The remaining part is up to the private sector because we have all it takes; the only remaining bit is for the private sector to make the most out of the opportunities.
There is room for partnership between the public and private sectors, currently there are already some that are doing well. The Rwandan government is open to work with various players in the sector.
In recent years, the Rwandan ICT sector has been trying work with other institutions, public and private for better service provision, has there been any impacts?
ICT can be viewed from two perspectives; it can be seen as an enabler where it facilitates other sectors operation which is where we are focusing more. ICT can also be viewed as a fully-fledged industry on its own where people are into manufacturing, software development that is geared towards technical issues.
There are lots of benefits of employing ICT in other sectors, usage of ICT in the economy leads to a significant increase in GDP growth.
There is room for ICT in several sectors; an aspect that we always encourage in every sector is that it should be business oriented. You do not just employ ICT for the sake of it, it should have an economic impact and value to validate its use.
With more than 60 per cent mobile penetration, the market is ready, especially if the solution built is mobile phone accessible.

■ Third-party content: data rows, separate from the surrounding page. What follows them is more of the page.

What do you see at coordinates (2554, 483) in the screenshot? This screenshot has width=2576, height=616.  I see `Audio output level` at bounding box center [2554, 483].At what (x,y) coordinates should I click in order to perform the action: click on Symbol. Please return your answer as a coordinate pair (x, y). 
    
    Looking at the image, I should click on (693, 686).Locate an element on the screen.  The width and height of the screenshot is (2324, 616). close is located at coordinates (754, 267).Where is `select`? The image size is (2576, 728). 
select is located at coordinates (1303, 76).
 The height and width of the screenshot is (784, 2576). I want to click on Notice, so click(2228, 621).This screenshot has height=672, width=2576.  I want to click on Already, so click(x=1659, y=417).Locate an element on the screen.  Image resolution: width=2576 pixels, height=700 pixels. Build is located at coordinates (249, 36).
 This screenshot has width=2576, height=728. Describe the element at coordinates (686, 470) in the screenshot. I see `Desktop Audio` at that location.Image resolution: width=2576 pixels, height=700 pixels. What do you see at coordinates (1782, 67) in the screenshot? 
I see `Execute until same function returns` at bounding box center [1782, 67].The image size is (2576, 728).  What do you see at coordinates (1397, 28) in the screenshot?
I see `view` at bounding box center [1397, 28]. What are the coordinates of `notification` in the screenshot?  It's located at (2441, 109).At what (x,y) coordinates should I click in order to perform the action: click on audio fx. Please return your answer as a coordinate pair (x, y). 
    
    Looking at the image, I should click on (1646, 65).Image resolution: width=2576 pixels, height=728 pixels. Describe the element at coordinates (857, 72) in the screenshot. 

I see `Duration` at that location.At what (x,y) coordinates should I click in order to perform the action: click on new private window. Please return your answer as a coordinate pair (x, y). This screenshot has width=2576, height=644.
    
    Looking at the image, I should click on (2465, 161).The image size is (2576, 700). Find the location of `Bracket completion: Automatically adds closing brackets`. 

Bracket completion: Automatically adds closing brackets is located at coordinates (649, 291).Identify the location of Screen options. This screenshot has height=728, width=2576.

Some of the opportunities are in the agricultural sector because a majority of Rwandans depend on agriculture as a source of livelihood and any service that would facilitate their business would come in handy. We have about 30 per cent of our GDP coming from agricultural sector and it is yet to be tapped. There are also opportunities in transport and education.
Rwanda is currently in the process of regional integration, do you think the ICT sector will benefit from this process?
There is a tendency in ICT not to be limited by borders. In the sector, we probably have already integrated. In a place like KLab, we are open to work with people from all over the region. We have people from all over the world and we collaborate with people from all over the world.
We will soon have a science and technology commission for East Africa, which will look at how research and development can be done for the whole region in regards to science and technology.
Is the sector in any way contributing to the second Economic Development and Poverty Reduction Strategy goals?
ICT is cross-cutting in all those aspects, it mostly comes in to increase efficiency and boost performance in various sectors and also to cut the costs of doing transactions in other sectors, but what we are also looking at is innovations that will assist in economic progress and reduce poverty.
What would you say is holding back the ICT sector in terms of start ups?
The biggest challenges is time. Most of these projects have just began, with consistency we are going to see bigger projects come up. People are yet to be acquainted with ICT-related business as the field is relatively new. There is a bit of hesitance because of risk assessment. Our survey did not find financing as a major challenge.
Banks are right not to invest in ICT because the risk assessment is different and the ICT start ups are highly risky. The way out is venture capitalist community being the people to take on the high risks. We have not yet had a big community of venture capitalists and the solution will be to find a way by which we can motivate more people to come in.